== EXCERPTED DATA

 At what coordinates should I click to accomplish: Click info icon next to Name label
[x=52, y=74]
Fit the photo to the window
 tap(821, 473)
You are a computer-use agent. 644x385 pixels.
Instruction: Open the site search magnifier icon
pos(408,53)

====
== EXCERPTED DATA

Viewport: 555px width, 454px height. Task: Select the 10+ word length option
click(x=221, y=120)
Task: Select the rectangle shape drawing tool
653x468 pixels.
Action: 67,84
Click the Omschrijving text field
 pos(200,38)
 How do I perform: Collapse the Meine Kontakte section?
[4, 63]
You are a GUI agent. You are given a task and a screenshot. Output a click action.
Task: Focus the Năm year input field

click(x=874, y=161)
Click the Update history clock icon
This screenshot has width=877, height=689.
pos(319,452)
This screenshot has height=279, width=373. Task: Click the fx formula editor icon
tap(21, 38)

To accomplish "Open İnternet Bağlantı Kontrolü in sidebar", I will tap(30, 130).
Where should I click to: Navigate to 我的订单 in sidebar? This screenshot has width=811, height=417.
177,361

====

**DIRECTIONS FOR THIS TASK**
Where in the records does the word "agent" appear? Copy each line that holds it.

**REPLY**
You are a computer-use agent. 644x385 pixels.
You are a GUI agent. You are given a task and a screenshot. Output a click action.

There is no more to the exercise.